# Work instruction
Only one stretch of the data below is wanted: the lines from the one with "Click the 권장 사항 heading" through the one with "Switch to the Manage", repeated exactly.

[Pixel coordinate grounding data]
########
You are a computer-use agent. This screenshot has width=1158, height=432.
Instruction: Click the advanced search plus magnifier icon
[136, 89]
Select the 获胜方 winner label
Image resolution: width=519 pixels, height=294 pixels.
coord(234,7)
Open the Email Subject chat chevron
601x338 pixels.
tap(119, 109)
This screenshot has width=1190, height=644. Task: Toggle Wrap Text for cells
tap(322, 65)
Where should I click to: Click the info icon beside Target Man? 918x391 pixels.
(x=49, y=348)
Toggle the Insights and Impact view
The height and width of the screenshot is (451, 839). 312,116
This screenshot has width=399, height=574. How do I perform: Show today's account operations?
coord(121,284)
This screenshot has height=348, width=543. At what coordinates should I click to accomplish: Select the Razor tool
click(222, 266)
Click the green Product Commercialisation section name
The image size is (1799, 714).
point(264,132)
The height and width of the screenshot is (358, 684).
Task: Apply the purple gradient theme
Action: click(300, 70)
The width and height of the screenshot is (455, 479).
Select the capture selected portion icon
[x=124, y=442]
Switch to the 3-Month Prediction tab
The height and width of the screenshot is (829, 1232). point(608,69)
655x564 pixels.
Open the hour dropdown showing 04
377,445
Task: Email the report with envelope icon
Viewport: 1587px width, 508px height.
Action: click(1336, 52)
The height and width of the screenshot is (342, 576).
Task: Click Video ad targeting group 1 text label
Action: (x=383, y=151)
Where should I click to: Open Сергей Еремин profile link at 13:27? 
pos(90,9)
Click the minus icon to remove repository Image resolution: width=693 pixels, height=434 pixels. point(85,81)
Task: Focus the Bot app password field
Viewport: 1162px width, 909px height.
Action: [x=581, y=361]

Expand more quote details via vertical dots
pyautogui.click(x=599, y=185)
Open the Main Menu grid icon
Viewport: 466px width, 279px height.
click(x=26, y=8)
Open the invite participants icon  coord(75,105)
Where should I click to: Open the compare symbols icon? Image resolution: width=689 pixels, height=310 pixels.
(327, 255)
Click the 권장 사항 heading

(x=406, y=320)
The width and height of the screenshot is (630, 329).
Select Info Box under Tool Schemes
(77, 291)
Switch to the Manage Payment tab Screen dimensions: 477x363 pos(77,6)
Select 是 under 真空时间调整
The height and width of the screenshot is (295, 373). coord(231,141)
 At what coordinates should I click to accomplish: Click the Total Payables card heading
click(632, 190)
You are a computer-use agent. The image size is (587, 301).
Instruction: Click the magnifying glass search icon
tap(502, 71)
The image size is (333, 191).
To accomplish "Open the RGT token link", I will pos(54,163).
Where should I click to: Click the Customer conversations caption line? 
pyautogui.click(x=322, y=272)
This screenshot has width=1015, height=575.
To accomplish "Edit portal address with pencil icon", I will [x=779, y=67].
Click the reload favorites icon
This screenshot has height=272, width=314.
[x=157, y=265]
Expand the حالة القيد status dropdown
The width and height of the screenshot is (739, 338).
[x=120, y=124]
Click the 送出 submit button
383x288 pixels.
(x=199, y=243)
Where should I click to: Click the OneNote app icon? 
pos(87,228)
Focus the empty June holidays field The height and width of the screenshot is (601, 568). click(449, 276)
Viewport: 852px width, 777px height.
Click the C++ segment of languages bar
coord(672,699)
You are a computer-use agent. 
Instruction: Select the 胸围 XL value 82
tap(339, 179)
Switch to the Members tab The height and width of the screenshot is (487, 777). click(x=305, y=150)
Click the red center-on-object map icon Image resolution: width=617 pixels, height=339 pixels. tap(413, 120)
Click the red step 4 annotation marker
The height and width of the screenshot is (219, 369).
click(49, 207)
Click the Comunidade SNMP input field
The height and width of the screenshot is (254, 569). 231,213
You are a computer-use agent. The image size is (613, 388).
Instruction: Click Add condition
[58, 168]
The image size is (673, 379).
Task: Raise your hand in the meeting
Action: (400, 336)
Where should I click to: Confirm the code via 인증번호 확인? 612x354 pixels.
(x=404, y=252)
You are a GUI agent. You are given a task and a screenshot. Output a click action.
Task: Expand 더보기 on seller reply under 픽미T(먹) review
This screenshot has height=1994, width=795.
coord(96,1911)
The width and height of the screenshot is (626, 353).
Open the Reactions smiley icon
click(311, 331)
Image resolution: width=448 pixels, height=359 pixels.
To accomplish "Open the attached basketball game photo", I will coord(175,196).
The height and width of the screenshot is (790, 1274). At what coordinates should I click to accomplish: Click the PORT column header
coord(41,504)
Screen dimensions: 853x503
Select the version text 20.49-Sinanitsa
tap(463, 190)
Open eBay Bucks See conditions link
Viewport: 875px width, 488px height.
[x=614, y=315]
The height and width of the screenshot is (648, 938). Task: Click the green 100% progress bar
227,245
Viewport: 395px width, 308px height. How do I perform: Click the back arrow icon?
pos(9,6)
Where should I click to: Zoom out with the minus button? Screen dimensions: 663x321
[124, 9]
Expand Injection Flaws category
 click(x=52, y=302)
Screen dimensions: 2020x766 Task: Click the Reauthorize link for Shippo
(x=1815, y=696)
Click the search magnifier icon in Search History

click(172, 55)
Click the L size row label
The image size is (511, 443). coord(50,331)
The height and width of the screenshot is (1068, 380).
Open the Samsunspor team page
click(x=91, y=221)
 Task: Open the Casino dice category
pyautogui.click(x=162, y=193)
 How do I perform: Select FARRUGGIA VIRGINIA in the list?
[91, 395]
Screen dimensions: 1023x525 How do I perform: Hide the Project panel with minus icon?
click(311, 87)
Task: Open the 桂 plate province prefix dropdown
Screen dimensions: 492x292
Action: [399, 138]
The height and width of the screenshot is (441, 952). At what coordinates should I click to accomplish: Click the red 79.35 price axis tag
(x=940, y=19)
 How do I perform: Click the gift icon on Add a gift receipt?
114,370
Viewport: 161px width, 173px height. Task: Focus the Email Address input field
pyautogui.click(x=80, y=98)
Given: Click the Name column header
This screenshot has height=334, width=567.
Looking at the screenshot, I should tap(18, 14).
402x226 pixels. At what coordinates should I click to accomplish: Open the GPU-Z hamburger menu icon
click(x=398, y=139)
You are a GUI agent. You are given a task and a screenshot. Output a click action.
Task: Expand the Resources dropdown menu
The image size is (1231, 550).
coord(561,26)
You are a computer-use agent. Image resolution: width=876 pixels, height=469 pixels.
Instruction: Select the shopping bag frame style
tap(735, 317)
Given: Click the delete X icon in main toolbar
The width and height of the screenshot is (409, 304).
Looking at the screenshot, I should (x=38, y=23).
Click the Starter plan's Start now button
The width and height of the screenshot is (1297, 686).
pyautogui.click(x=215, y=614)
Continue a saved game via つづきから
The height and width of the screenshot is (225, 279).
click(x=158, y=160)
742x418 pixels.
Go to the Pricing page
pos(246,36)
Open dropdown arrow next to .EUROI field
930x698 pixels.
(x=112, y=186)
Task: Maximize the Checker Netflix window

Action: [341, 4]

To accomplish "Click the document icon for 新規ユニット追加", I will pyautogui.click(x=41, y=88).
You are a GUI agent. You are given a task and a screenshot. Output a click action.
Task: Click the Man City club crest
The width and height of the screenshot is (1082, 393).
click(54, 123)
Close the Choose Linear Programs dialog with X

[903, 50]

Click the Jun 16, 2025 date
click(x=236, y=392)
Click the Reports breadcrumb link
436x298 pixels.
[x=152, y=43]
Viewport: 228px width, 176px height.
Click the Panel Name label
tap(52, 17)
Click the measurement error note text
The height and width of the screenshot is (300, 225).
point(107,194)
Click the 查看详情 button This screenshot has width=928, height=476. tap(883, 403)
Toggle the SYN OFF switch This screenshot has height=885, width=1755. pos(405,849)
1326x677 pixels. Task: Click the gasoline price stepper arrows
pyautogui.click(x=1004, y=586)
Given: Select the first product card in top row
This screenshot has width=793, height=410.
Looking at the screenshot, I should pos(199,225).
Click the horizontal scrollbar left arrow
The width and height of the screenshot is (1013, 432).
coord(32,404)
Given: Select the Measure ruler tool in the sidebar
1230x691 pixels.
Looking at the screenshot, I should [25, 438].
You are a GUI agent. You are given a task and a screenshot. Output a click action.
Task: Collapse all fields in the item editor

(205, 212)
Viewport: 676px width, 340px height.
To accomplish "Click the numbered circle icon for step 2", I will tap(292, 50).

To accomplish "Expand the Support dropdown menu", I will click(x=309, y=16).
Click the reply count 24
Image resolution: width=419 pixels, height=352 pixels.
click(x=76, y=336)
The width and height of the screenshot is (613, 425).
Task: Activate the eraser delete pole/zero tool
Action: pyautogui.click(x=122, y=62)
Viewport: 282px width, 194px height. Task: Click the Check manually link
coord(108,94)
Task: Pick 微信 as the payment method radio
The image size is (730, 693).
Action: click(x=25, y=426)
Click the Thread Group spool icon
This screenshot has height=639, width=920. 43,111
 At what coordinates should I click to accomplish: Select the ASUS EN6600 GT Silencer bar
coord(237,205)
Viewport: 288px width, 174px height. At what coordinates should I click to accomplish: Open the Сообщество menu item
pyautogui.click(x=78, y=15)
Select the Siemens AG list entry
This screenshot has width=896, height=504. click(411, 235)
########
# Answer box
Click the 권장 사항 heading

(x=406, y=320)
The width and height of the screenshot is (630, 329).
Select Info Box under Tool Schemes
(77, 291)
Switch to the Manage Payment tab Screen dimensions: 477x363 pos(77,6)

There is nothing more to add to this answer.